[DOCUMENT PASSAGE]

'Real Housewives of New Jersey' Finale: Bravo's Best Cat Fight

Tempers flare and oysters fly in Bravo's latest 'Real Housewives' climax.

June 17, 2008 — -- A nice family dinner party turned into an all-out catfight on the "The Real Housewives of New Jersey" finale Tuesday night on Bravo.

Big-haired stage mom Teresa Giudice came to blows with resident villain Danielle Staub, in a dramatic, heavily bleeped restaurant scene.

"[Teresa's] a hot little Italian-tempered girl," said fellow New Jersey housewife Dina Manzo after the incident. "All of us Italians maybe have it somewhere."

Giudice was grilling Staub about "Cop Without a Badge," an out-of-print, tell-all book about Staub's arrest on extortion, kidnapping and drug possession charges almost 25 years ago. (She copped a plea and was sentenced to five years' probation.)

In a scene Manzo later called a "hot mess," Giudice flipped a table covered in raw oysters and red wine and unleashed a Christian Bale-style string of expletives after Staub implied Giudice wasn't listening to her.

"I actually put my hand over my mouth," said TVGuide.com staff editor Gina DiNunno. "It was unreal to see these grown women dressed in evening wear flipping tables and having to be restrained by husbands."

The drama escalated as Staub's friend and fellow housewife Jacqueline Laurita came to her defense, angering Laurita's sisters-in-law, Dina and Caroline Manzo.

During the explosive dinner scene, Staub told her castmates the only truths in the book were that she was, in fact, arrested ("at the wrong place at the wrong time") and that she changed her name for her safety. She happened to omit a detail she had earlier divulged to her tween daughters -- as the book states, she worked as a stripper around the time of her arrest.

Bravo's "Housewives" is known for the glitzy lives and bombastic personalities of its title characters, but "Real Housewives of New York" star Bethenny Frankel, author of the best-selling diet book "Naturally Thin," calls Staub "the most infamous" housewife ever.

"I know in my heart of hearts that she's an absolute pathological, damaged lunatic," Frankel told ABC News.

[ENTRIES SUPPLIED]
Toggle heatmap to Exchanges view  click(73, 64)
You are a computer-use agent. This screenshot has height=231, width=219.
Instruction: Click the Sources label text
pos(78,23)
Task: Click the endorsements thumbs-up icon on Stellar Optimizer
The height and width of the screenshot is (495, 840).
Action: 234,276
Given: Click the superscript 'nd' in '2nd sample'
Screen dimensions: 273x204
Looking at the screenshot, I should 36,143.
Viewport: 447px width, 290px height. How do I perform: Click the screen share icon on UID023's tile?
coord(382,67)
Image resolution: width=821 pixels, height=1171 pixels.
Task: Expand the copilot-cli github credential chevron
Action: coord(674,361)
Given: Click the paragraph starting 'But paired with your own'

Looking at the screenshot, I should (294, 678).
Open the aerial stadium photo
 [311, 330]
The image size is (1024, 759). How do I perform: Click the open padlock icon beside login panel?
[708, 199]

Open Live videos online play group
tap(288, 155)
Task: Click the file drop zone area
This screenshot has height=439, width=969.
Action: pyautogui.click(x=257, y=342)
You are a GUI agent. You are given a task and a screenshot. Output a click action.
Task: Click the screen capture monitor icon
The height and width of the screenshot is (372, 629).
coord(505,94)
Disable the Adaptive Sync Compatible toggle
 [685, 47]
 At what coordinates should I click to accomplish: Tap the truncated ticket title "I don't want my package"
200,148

[ASSIGNED TASK A] Please transcribe the Real Housewives article between "Tempers flare and" and "bleeped restaurant scene.", inclusive.
[ASSIGNED TASK B] According to the Real Housewives article, what is the title of the best-selling diet book by Bethenny Frankel?

[PROBLEM SOLUTION A]
Tempers flare and oysters fly in Bravo's latest 'Real Housewives' climax.

June 17, 2008 — -- A nice family dinner party turned into an all-out catfight on the "The Real Housewives of New Jersey" finale Tuesday night on Bravo.

Big-haired stage mom Teresa Giudice came to blows with resident villain Danielle Staub, in a dramatic, heavily bleeped restaurant scene.

[PROBLEM SOLUTION B] "Naturally Thin"